[Task to complete]:
Express the lines of the records as a JSON list of strings, one string per line and blank lines omitted. Begin at the line that contains "Where should I click to: Open All" and stop after the line that contains "Click the back".

[Record extracts]:
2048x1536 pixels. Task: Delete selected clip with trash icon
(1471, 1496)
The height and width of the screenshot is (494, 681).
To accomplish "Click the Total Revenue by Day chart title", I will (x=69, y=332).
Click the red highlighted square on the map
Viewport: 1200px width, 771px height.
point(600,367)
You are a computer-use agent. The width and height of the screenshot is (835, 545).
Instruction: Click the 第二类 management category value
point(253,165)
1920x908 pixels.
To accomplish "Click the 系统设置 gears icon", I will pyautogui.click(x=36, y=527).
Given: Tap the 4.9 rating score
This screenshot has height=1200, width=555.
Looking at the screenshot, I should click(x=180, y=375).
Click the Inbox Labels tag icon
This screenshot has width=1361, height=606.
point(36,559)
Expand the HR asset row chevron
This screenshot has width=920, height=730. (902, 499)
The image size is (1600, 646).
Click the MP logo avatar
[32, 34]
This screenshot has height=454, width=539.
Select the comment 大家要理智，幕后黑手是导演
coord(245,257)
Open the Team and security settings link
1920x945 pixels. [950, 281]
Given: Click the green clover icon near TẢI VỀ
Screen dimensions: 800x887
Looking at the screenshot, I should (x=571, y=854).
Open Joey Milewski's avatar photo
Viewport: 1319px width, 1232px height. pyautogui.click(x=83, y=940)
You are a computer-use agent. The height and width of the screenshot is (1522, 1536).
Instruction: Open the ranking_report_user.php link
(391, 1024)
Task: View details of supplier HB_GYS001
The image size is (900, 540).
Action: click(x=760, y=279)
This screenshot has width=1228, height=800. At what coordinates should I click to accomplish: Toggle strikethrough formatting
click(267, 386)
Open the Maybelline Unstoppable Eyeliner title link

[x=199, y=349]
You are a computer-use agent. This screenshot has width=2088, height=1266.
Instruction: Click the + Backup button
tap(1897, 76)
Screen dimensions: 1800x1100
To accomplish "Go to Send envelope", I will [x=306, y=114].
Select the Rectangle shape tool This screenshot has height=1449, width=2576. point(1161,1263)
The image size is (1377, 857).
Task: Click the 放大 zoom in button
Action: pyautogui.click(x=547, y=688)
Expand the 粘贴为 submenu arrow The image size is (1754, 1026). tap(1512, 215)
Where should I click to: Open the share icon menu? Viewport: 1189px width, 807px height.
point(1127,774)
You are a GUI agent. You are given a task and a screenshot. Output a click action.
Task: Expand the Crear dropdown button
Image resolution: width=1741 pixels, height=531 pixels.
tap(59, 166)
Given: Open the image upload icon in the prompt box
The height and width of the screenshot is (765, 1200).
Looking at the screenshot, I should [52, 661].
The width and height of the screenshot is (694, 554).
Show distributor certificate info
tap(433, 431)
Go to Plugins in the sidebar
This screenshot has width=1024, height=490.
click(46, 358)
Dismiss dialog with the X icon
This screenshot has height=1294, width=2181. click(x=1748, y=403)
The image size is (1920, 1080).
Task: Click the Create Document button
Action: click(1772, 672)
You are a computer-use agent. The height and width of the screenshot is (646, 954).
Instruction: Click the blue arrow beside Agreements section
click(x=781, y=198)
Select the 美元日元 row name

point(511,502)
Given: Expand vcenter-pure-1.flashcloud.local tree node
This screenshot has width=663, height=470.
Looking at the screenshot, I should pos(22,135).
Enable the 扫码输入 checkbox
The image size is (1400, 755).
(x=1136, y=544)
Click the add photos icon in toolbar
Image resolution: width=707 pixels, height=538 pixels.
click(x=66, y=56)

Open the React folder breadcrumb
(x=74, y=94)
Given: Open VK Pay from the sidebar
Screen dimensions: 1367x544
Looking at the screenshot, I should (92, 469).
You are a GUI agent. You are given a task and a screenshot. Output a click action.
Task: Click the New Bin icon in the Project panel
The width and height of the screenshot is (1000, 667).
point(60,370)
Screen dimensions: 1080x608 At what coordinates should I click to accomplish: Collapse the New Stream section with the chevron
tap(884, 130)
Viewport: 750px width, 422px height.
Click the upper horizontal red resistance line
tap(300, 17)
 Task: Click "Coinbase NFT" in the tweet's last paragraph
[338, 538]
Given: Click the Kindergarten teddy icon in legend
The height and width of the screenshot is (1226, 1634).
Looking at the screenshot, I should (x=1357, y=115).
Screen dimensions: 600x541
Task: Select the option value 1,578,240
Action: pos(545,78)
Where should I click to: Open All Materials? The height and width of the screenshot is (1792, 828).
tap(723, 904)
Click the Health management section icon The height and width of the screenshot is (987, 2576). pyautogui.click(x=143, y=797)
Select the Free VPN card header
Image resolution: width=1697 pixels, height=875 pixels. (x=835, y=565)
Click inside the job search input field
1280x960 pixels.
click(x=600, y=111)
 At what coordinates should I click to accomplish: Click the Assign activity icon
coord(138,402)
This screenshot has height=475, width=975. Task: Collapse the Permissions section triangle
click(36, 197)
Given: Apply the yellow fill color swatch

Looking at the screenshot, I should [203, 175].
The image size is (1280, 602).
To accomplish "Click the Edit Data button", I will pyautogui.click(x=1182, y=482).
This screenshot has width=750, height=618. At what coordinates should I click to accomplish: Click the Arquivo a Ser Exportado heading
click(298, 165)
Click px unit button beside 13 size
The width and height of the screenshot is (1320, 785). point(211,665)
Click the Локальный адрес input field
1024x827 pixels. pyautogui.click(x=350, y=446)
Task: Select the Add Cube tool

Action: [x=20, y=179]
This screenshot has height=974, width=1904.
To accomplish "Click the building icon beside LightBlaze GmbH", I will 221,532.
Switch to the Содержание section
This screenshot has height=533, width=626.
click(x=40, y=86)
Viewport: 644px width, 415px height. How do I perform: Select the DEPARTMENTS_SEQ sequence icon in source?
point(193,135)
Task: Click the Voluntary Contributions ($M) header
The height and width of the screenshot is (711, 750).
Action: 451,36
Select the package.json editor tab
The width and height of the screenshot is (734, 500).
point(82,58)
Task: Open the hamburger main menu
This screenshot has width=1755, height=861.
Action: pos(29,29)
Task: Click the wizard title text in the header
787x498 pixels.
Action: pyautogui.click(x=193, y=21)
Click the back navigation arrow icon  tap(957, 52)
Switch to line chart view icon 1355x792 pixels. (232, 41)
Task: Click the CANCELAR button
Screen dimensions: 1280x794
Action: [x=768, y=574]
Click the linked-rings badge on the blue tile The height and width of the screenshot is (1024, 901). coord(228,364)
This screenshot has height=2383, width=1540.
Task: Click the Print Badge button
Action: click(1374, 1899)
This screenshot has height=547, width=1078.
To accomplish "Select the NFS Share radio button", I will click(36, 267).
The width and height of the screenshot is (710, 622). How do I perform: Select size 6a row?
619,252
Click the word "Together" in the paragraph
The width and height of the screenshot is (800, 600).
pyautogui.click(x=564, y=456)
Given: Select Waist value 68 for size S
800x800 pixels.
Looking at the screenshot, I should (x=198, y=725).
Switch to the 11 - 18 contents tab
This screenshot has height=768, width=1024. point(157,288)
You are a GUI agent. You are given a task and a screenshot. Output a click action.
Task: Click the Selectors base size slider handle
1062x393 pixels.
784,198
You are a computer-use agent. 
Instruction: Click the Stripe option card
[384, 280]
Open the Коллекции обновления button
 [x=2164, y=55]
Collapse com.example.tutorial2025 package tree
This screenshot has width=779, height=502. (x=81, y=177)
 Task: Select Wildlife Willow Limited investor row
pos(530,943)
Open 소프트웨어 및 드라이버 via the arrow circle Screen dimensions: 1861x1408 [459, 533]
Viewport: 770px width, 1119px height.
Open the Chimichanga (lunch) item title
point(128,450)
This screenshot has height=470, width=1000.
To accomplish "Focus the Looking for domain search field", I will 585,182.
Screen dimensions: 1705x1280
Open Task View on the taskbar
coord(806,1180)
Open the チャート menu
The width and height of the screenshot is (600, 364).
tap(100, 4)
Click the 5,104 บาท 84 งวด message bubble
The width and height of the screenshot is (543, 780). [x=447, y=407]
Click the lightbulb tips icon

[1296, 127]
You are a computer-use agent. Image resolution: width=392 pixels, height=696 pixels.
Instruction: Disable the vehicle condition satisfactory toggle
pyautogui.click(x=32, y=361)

[Answer]:
[
  "Where should I click to: Open All Materials? The height and width of the screenshot is (1792, 828).",
  "tap(723, 904)",
  "Click the Health management section icon The height and width of the screenshot is (987, 2576). pyautogui.click(x=143, y=797)",
  "Select the Free VPN card header",
  "Image resolution: width=1697 pixels, height=875 pixels. (x=835, y=565)",
  "Click inside the job search input field",
  "1280x960 pixels.",
  "click(x=600, y=111)",
  " At what coordinates should I click to accomplish: Click the Assign activity icon",
  "coord(138,402)",
  "This screenshot has height=475, width=975. Task: Collapse the Permissions section triangle",
  "click(36, 197)",
  "Given: Apply the yellow fill color swatch",
  "Looking at the screenshot, I should [203, 175].",
  "The image size is (1280, 602).",
  "To accomplish \"Click the Edit Data button\", I will pyautogui.click(x=1182, y=482).",
  "This screenshot has width=750, height=618. At what coordinates should I click to accomplish: Click the Arquivo a Ser Exportado heading",
  "click(298, 165)",
  "Click px unit button beside 13 size",
  "The width and height of the screenshot is (1320, 785). point(211,665)",
  "Click the Локальный адрес input field",
  "1024x827 pixels. pyautogui.click(x=350, y=446)",
  "Task: Select the Add Cube tool",
  "Action: [x=20, y=179]",
  "This screenshot has height=974, width=1904.",
  "To accomplish \"Click the building icon beside LightBlaze GmbH\", I will 221,532.",
  "Switch to the Содержание section",
  "This screenshot has height=533, width=626.",
  "click(x=40, y=86)",
  "Viewport: 644px width, 415px height. How do I perform: Select the DEPARTMENTS_SEQ sequence icon in source?",
  "point(193,135)",
  "Task: Click the Voluntary Contributions ($M) header",
  "The height and width of the screenshot is (711, 750).",
  "Action: 451,36",
  "Select the package.json editor tab",
  "The width and height of the screenshot is (734, 500).",
  "point(82,58)",
  "Task: Open the hamburger main menu",
  "This screenshot has width=1755, height=861.",
  "Action: pos(29,29)",
  "Task: Click the wizard title text in the header",
  "787x498 pixels.",
  "Action: pyautogui.click(x=193, y=21)",
  "Click the back navigation arrow icon  tap(957, 52)"
]